Extrait: « À San Francisco, le Summer of Love, l'été de l'amour, a eu lieu en 1967, mais il a fallu deux ans pour qu'il atteigne le petit monde provincial des Appalaches. Sur l'autoroute, en février, on a aperçu un hippie au volant d'un minibus bariolé, un événement dûment signalé dans le Sylva Herald. Sinon, la contre-culture était quelque chose qu'on ne voyait qu'à la télévision, tout aussi exotique qu'un pingouin ou un palmier nain. En ce mois de juin, les seuls petits signes de changement étaient deux ou trois étudiants de l'université de Caroline du Nord revenus de Chapel Hill pourvus de chevelures plus broussailleuses. Notre grand-père ne permettait pas à nos cheveux de toucher notre col, mais de toute façon Bill ne les aurait pas laissés pousser.»
L'amour est une maladie ordinaire de François Szabowski paru en 2017 aux éditions Le Tripode. Francois est heureux en amour. Il a rencontré son âme soeur. Leur entente est parfaite. Tandis que Marie s'endort contre lui dans le petit studio de la rue des Pyrénées à Paris, il arrête de se voiler la face: elle est tombée amoureuse de lui. Il n'a plus le choix, il lui faut disparaître. Pour que leur amour reste à son apogée, il achète une bouteille de vodka et une grande tablette d'anxiolytique et se précipite vers le canal. Cynique farce, ce journal d'un goujat ordinaire est une lecture divertissante, qui vous fera réagir à plus d'un titre. Cet égoïsme sans limite dissimule une réflexion plus sombre sur l'amour. L'auteur fait preuve d'audace et d'originalité pour nous surprendre avec une observation acide sur la vie moderne.
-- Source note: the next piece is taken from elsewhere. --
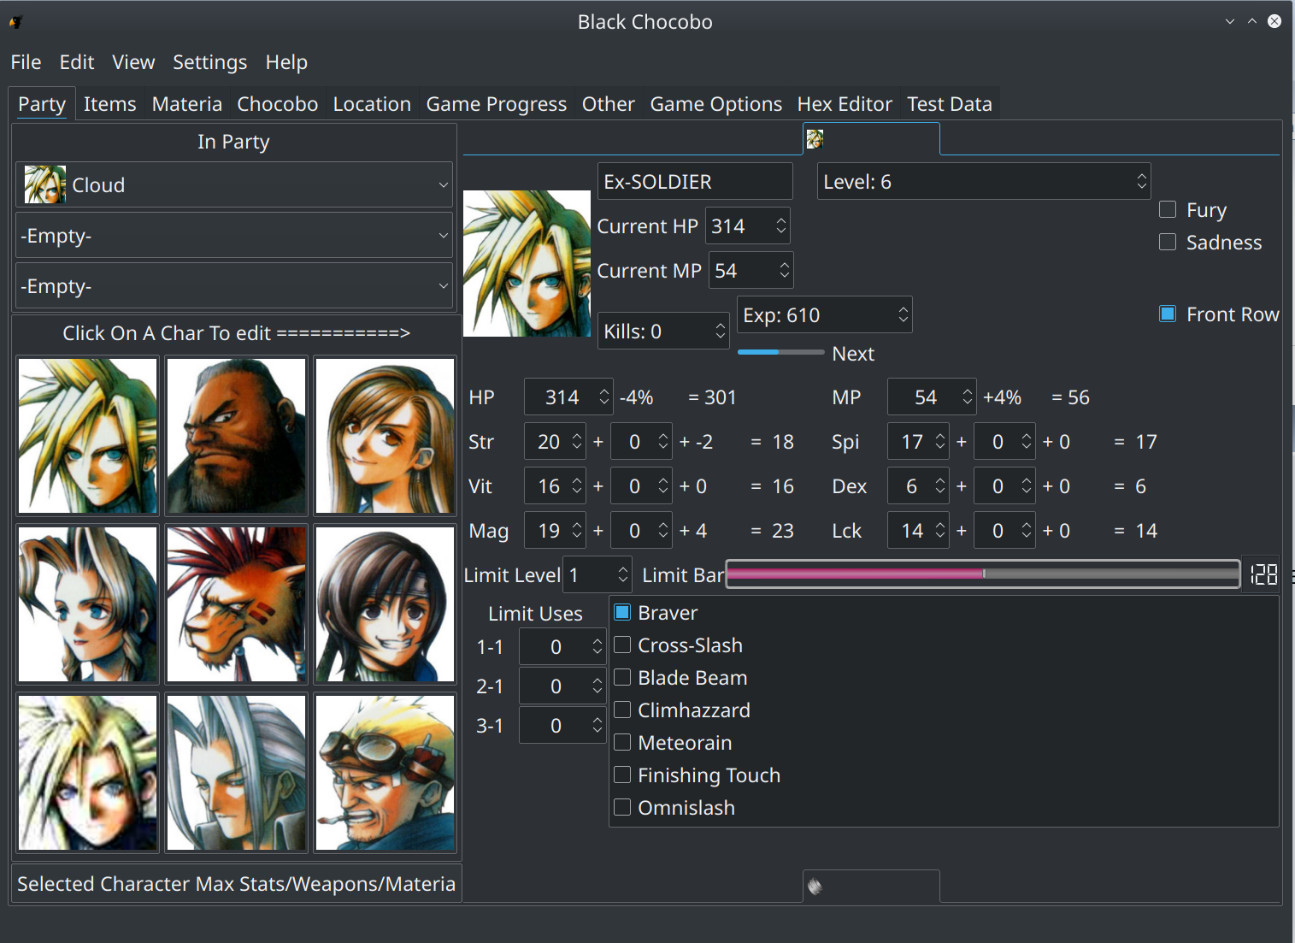Viewport: 1295px width, 943px height.
Task: Click the Ex-SOLDIER name field
Action: (695, 182)
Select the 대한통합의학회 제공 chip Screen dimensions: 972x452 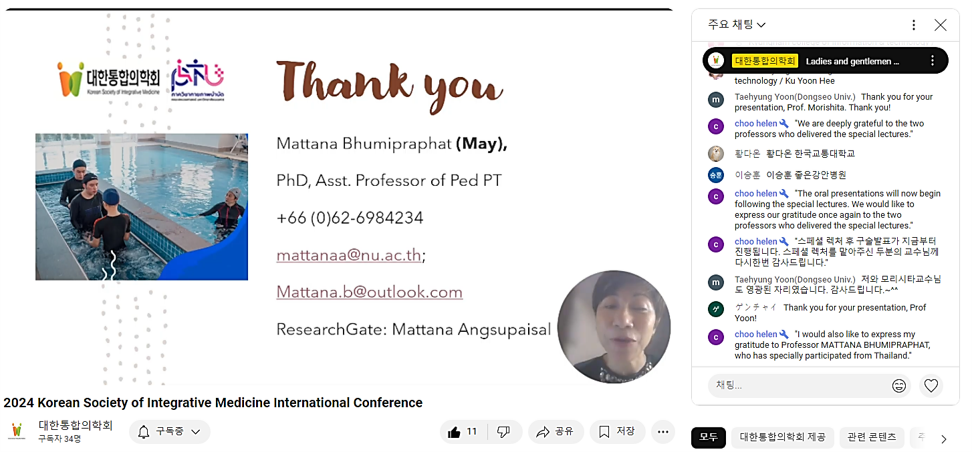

Extrait: « Et puis, à vrai dire, je ressentais aussi comme une sorte de seconde jeunesse à me transformer à nouveau. Après mon costume de corbeau surmonté d'un oeuf dur et d'un bouc, j'étais maintenant un petit feu follet de couleurs avec ces chemises à carreaux, ces pantalons serrés, ces lunettes à grosses monture noire qui barraient mon visage, et cette barbe qui recouvrait mes joues. Je continuais à porter la perruque car mes cheveux n'avaient pas encore suffisamment repoussé, mais d'ici peu de temps j'allais devenir tout à fait un nouvel homme. J'avais une chance inouïe. La plupart des gens choisissent généralement l'identité qui sera la leur pendant leur vie entre l'adolescence et leurs 25-30 ans. Là, durant cette période, ils expérimentent différents styles, différents modes de vie, de pensée. Ils pourront être punks, hippies, dandys ou métalleux, gauchistes ou réactionnaires. Mais à partir de 30 ans, tout se fige. Ils font un choix, et ne s'en éloignent jamais vraiment beaucoup. Moi, j'avais la possibilité de prolonger cette jeunesse, cet esprit d'invention.»